Petrovykh was born in Norskii Posad, a village now within the city limits of Yaroslavl, where her engineer father worked in a cotton factory; her parents were married in 1896, and she was the youngest of five children.
Her sister Ekaterina "suggests that the thoughtfulness and alertness that accompanied Petrovykh throughout her life were formed during their slow childhood walks with their nanny along the Volga; her sister claims as well that Petrovykh's characteristic independence and determination to carry through her decisions appeared early in life."
Maria Sergeyevna Petrovykh (Мария Сергеевна Петровых; 26 March 1908 – 1 June 1979) was a Russian poet and translator.
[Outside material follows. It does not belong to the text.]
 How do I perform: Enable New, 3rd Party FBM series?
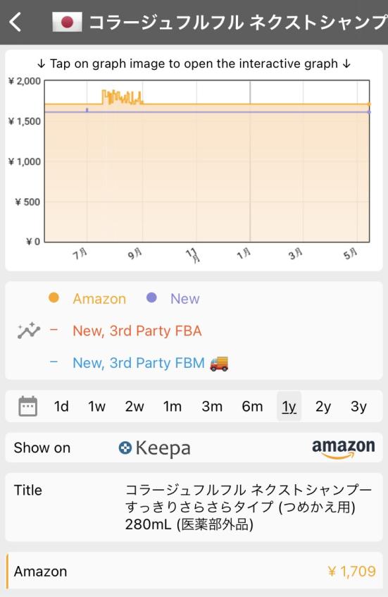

From 1922 she lived in Yaroslavl, where she taught school and attended Writers' Union meetings; her poetry began to be appreciated there.
In 1925 she moved to Moscow, where she continued her studies at the State Higher Literary Courses (fellow students were Arseny Tarkovsky, Yuliya Neiman, Daniil Andreyev, and Yuri Dombrovsky; Tarkovsky described Petrovykh as the best poet of the group).
At this time she married Petr Granditsky, but the marriage did not last long.
She became a friend of both Anna Akhmatova, with whom she remained close until Akhmatova's death, and Osip Mandelstam, who fell in love with her in 1933 and dedicated to her what Akhmatova called "the best love poem of the twentieth century," "Masteritsa vinovatykh vzorov" (tr. by Richard and Elizabeth McKane as "The expert mistress of guilty glances" ).
In 1936 she married Vitaly Golovachev, and in 1937 their daughter Arina was born; a few months after her birth Golovachev was arrested and sentenced to five years in the Gulag (where he died in 1942).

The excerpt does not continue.